Thursday, January 22, 2015

Soapy Science

This science experiment has been on my to do list for years.  We finally did it yesterday.  I gathered all of the bars of soap in our house and the bar of Ivory I bought just for this experiment.
 We began by smelling all of them, just for fun.
Then I asked the girls if they thought the soap would sink or float.  They both said the bars of soap would all sink; they were mostly right.  Ivory floats because air is pumped into it during the manufacturing process.

I then asked what would happen if we put the Ivory soap in the microwave.  Reagan hypothesized that since it has air in it, the soap would expand - bright girl.  She also knew that since the other soaps do not have air in them, they would melt in the  microwave.  We couldn't end with the hypothesis, so here is the Ivory in the microwave.

 Both girls enjoyed playing with the big cloud of soap, and they even brought it into the tub.

Later, for the sake of comparison, we had to microwave a marshmallow, of course.

Here Comes Jack Frost

Here Comes Jack Frost by Kazuno Kohara has been a winter favorite since Collin and Reagan were little.  All of the illustrations are blue and white; it is very appealing visually and almost demands some kind of art project to follow the reading.  A few years ago, I did this same art project with Collin and Reagan.

I used pieces of masking tape on watercolor paper to create trees and then let Kate paint over the tape with blue watercolor paint.

After the paint dried, she tapped a paintbrush dipped in white paint to create snow in the air of  her tree scene.  There was paint everywhere, but Kate loved doing this.  Here is a tiny video (you can also see this video on my Vine page).

 Once all of the paint was dry, Kate peeled off the masking tape to reveal her finished winter scene.

Monday, January 19, 2015

Painting on Ice

I tend to fill little containers with water and stick them in the freezer just in case I find some fun use for them.  Sometimes I put them in the tub with Kate and sometimes I give the kids salt and food coloring or liquid watercolors to experiment with on the ice.  Yesterday, I let the girls paint on ice.
 They started with watercolors.  The watercolors were fun, but very faint, so I gave them acrylic paints to try.
 With the acrylic paints, they could actually create vibrant works of art.

 Reagan's ice art is on the green tray and Katelyn's ice art is on the blue tray.

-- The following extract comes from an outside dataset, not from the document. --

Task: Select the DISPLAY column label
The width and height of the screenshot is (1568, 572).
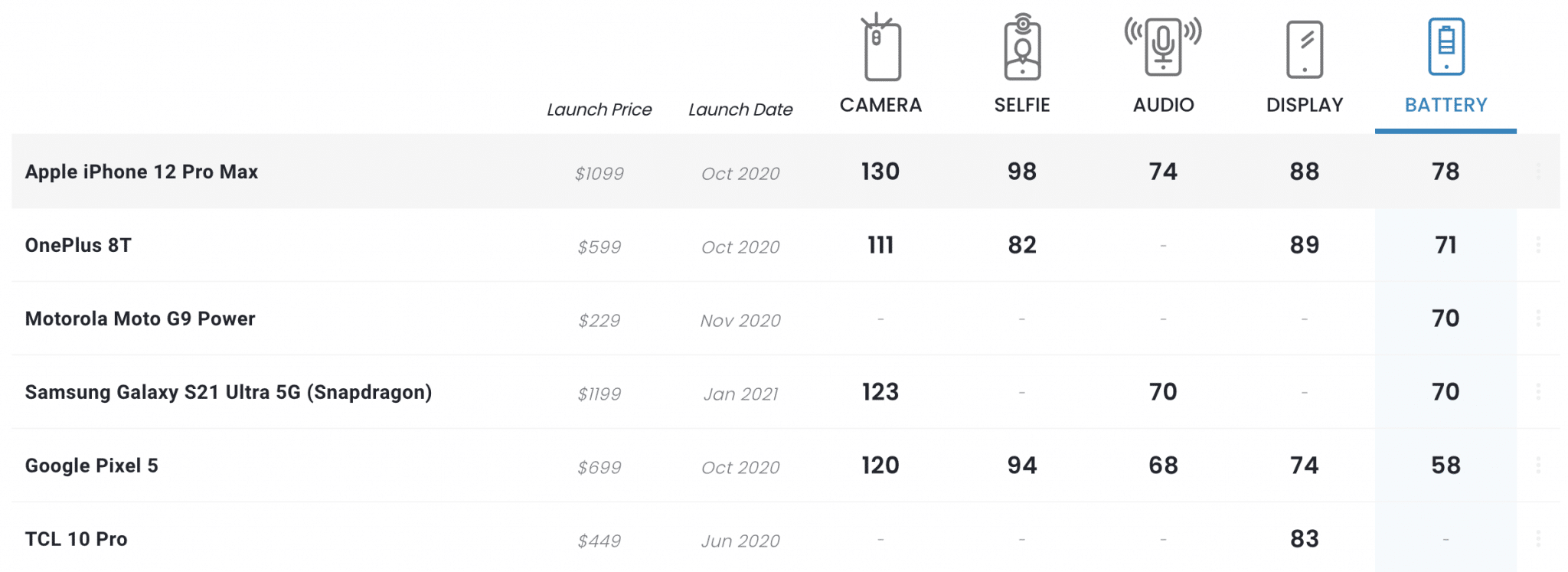Action: pyautogui.click(x=1305, y=105)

Of course, this was temporary art because the ice melted, but it was fun while it lasted.  Next time we might place a piece of paper on top and transfer the art to a permanent canvas!

The Snowy Day

We haven't had much snow at all this season, but last week there was a tiny bit on the ground while we were reading The Snowy Day by Ezra Jack Keats.  Kate requests this book often; I think she likes the simplicity of the text and I also think she can relate to the main character, Peter, in a few ways.  I thought she might enjoy extending the book a bit.  

We began with a sensory art project.  Together we made puffy paint using equal parts white glue and shaving cream.  Kate loves the way this paint dries, and it is perfect for "snow" art.

 I had cut a Peter shape out of red construction paper for her to place in the snow.  She sprinkled on a little white glitter to make her snow sparkle.

Kate grabbed a little snow from the deck and placed it in her pocket, just like Peter, to see if she could save it for later.

When she went back to check her pocket, it had melted, just like Peter's snow in the pocket.  She had already hypothesized that it would melt, so she certainly was not surprised, but it was still fun for her.

There wasn't enough snow on the ground for us to make snow angels or footprints/tracks, so we are still hoping to get a good storm soon!

Saturday, January 10, 2015

Mittens and Pom Poms

One day this week, Kate and I looked at a few crafts on Pinterest, and she chose to make stained glass mittens.

I cut out the black mitten outline and stuck it onto contact paper.  She tore pieces of tissue paper and placed the pieces within the mitten outline.

 After finishing one pink mitten, she decided the other mitten should be a different color.

Then we moved on to mitten math.  I cut mitten shapes out of white card stock and added numbers with the corresponding number of dots.

Kate found the correct colored pom poms and placed them on the dots, counting each time.  She has known all of these colors for a long time and she is also pretty good at counting; we mostly worked on number recognition.

Our next activity was to help Kate develop fine motor skills and hand strength.  We have these neat tools she used with the pom poms.

 I enjoyed the most wonderful pom pom ice cream treats made just for me by Kate.

Friday, January 9, 2015

Hot Cocoa Cloud Dough

Kate and I mixed up a batch of Hot Cocoa Cloud Dough this week.  

2 cups all purpose flour
1/2 cup canola oil
2 packets of hot cocoa powder mix

After mixing it together, we decided to add a few drops of orange essential oil.  The chocolate and orange scents blended together wonderfully.  Next time, we will add mini marshmallows!

Kate made me many cups of hot cocoa.

 In addition to smelling wonderful, cloud dough feels so nice.  It's fun to dig into!

Just a little mess.  It was worth it.